Am 3. Oktober 1951 wurden die 19 Schüler vom Landgericht Zwickau zu langen Zuchthausstrafen verurteilt. Sechs der Verurteilten waren noch minderjährig, darunter drei Mädchen. Dem Verfahren durften ausschließlich politisch zuverlässige Personen beiwohnen. Den Eltern und Angehörigen der Schüler wurde der Zutritt in den Verhandlungssaal verwehrt, Presseberichte wurden unterbunden. Eltern, die versuchten zu ihren Kindern zu gelangen, wurden aus dem Gerichtsgebäude geprügelt. Die Namen der Verurteilten waren:

Name Alter zum Zeitpunkt des Urteils Strafmaß
Joachim Gäbler 18 Jahre 15 Jahre
Karlheinz Eckardt 16 Jahre 14 Jahre
Gerhard Schneider 19 Jahre 13 Jahre
Sigrid Roth 17 Jahre 12 Jahre
Theobald Körner 18 Jahre 10 Jahre
Heinz Rasch 19 Jahre 10 Jahre
Achim Beyer 19 Jahre 8 Jahre
Günter Fritzsche 17 Jahre 7 Jahre
Gerhard Büttner 16 Jahre 6 Jahre
Hermann Krauß 18 Jahre 6 Jahre
Gottfried Karg 19 Jahre 5 Jahre
Siegfried Müller 19 Jahre 5 Jahre
Walter Daßler 31 Jahre 5 Jahre
Manfred Stets 24 Jahre 3 Jahre
Günther Kahler 19 Jahre 3 Jahre
Gudrun Pleier 18 Jahre 2 Jahre
Edgar Göldner 17 Jahre 2 Jahre
Wolfram Schürer 18 Jahre 2 Jahre
Anneliese Stets 16 Jahre 2½ Jahre

Als letzter der Verurteilten wurde Achim Beyer im Oktober 1956 entlassen.
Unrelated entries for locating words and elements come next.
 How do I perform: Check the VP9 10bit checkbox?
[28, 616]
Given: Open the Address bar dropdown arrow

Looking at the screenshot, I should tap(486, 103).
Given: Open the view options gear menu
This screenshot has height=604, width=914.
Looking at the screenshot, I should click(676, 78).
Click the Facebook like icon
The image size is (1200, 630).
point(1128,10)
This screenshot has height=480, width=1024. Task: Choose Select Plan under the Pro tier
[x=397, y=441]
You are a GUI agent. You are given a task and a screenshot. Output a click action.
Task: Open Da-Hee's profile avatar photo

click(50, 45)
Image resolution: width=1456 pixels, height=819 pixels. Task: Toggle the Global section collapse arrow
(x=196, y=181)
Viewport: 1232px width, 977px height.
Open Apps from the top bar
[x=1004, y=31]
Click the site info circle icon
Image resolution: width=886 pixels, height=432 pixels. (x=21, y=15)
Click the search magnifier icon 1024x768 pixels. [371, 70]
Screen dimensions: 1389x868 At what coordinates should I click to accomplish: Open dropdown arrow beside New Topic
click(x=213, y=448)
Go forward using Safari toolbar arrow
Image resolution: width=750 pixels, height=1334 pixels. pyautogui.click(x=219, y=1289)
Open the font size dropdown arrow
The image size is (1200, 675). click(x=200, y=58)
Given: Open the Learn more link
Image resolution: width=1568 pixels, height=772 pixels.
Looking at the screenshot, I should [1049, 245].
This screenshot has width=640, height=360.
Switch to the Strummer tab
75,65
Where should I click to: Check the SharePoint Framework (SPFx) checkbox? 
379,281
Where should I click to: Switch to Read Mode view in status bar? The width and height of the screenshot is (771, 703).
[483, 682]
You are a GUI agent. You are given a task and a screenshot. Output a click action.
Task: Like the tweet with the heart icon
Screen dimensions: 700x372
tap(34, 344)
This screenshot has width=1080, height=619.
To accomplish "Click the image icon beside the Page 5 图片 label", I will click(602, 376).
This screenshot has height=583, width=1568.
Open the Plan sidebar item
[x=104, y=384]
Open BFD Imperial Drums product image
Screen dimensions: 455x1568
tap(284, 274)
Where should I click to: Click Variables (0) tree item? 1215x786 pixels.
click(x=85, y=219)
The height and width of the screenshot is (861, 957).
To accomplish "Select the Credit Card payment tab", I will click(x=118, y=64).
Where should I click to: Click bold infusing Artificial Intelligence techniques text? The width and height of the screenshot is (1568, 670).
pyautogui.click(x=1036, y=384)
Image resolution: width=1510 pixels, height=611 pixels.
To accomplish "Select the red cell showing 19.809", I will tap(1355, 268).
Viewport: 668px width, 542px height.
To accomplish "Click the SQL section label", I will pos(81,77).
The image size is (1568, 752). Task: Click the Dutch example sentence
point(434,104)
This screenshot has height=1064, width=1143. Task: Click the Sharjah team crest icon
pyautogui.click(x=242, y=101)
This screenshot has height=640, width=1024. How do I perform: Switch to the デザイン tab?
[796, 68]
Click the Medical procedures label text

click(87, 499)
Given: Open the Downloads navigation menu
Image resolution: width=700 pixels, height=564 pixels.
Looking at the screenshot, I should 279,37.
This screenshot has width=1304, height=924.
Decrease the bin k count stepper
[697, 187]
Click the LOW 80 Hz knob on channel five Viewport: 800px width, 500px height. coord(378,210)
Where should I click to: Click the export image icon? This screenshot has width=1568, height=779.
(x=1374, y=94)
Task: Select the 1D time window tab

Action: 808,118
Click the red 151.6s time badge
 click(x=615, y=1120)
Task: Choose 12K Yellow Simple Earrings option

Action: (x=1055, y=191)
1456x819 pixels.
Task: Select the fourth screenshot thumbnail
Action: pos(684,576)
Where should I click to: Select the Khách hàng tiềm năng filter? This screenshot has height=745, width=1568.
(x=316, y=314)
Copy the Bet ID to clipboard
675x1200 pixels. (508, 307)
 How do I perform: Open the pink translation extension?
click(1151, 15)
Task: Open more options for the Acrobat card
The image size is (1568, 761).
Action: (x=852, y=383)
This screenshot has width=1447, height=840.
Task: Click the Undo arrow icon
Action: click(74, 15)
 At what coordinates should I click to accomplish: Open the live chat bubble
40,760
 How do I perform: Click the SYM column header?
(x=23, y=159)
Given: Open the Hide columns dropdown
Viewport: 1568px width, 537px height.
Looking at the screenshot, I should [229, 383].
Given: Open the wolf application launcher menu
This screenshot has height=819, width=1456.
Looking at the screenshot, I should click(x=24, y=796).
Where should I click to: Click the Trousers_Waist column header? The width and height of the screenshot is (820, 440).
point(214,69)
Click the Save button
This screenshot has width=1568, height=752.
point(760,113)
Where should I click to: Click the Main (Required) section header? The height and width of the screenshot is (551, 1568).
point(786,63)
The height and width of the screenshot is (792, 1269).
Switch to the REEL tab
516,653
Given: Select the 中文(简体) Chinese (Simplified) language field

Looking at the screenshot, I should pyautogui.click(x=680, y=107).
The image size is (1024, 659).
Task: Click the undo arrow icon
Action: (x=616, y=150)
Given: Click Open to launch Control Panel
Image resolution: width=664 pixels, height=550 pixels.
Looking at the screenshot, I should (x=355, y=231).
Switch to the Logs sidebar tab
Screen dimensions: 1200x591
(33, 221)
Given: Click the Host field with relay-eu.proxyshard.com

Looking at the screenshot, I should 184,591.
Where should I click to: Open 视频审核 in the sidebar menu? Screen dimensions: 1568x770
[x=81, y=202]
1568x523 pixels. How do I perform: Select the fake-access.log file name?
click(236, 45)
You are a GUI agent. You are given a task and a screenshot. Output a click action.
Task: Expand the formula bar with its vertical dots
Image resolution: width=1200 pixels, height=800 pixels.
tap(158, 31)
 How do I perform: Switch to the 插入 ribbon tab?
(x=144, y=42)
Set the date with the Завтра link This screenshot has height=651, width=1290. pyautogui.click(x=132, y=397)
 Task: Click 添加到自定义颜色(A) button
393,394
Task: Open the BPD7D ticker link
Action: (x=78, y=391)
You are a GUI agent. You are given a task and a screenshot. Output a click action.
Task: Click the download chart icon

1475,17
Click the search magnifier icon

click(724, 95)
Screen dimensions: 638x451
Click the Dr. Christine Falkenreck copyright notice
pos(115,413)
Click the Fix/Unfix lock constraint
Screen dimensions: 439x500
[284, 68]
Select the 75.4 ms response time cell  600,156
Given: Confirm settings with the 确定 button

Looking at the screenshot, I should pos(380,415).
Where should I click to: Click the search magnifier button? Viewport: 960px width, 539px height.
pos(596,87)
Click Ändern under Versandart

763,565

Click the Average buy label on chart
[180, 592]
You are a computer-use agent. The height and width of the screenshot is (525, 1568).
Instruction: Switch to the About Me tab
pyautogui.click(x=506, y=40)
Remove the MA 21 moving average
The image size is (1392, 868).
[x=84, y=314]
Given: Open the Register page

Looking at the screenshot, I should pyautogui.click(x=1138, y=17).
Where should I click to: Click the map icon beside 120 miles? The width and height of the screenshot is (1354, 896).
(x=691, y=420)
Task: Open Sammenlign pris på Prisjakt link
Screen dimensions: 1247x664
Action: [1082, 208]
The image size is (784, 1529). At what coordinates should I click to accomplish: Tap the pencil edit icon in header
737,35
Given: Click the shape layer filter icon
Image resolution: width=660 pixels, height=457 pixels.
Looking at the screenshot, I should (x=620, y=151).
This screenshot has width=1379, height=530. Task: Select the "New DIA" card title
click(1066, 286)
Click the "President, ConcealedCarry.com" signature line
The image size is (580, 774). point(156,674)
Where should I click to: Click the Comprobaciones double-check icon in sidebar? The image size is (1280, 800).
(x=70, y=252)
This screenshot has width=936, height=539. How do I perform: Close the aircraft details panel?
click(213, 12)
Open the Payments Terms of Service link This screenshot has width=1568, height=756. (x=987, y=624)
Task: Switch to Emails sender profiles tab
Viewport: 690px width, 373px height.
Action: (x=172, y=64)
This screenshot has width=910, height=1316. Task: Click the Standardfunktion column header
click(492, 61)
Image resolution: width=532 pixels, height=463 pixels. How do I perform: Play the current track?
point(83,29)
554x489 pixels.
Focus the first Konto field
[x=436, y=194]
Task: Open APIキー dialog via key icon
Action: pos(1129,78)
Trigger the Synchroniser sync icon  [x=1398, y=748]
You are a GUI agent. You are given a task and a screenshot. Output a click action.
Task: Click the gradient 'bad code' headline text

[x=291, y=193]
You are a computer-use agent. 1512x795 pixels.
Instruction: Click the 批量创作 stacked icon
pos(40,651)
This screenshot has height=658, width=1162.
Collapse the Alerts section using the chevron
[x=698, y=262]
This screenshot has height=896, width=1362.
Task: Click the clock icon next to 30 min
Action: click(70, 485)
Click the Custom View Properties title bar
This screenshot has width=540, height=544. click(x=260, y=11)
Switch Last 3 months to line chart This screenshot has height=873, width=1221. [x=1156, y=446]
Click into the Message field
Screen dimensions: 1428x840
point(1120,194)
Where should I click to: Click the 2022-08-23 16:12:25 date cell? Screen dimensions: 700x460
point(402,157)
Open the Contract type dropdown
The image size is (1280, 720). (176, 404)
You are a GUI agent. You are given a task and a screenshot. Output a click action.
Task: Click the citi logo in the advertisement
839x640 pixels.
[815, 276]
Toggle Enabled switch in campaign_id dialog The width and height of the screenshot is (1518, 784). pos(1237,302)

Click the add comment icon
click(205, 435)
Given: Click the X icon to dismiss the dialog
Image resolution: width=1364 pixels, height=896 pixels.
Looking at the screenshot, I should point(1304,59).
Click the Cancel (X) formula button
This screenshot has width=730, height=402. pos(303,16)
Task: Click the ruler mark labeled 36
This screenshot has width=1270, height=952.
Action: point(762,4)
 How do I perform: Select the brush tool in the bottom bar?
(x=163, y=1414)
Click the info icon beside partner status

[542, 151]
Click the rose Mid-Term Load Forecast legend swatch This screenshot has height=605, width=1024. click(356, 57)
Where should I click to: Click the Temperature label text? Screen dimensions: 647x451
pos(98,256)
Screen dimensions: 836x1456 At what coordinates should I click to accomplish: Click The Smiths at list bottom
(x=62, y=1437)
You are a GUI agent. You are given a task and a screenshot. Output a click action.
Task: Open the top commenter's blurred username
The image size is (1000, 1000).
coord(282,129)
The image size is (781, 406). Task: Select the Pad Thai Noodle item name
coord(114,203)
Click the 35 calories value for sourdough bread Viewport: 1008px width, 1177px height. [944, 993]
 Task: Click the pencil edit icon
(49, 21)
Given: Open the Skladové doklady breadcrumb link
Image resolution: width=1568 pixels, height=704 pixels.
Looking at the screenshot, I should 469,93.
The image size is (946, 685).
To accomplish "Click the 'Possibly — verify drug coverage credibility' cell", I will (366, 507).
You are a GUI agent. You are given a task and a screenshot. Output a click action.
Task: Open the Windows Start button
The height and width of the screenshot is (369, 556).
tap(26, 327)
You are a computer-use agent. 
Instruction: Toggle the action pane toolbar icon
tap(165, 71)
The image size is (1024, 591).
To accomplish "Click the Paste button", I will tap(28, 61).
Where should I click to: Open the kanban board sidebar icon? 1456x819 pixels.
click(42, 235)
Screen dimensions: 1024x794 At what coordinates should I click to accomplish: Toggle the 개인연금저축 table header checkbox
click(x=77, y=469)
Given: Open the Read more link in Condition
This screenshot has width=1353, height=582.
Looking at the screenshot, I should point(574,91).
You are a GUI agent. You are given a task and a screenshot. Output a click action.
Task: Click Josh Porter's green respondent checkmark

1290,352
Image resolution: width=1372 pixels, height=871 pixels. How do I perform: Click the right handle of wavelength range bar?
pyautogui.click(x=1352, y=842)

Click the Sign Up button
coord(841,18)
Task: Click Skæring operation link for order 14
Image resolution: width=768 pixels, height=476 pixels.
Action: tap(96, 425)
Fünfzehn der verurteilten Oberschüler verließen die DDR nach ihrer Entlassung. Sie wurden durch ein in der Bundesrepublik Deutschland Anfang der 1950er Jahre verabschiedetes Häftlingshilfegesetz rehabilitiert und als ehemalige politische Häftlinge anerkannt. Gerhard Schneider blieb in Werdau und durfte erst nach der friedlichen Revolution offen über sein Schicksal sprechen.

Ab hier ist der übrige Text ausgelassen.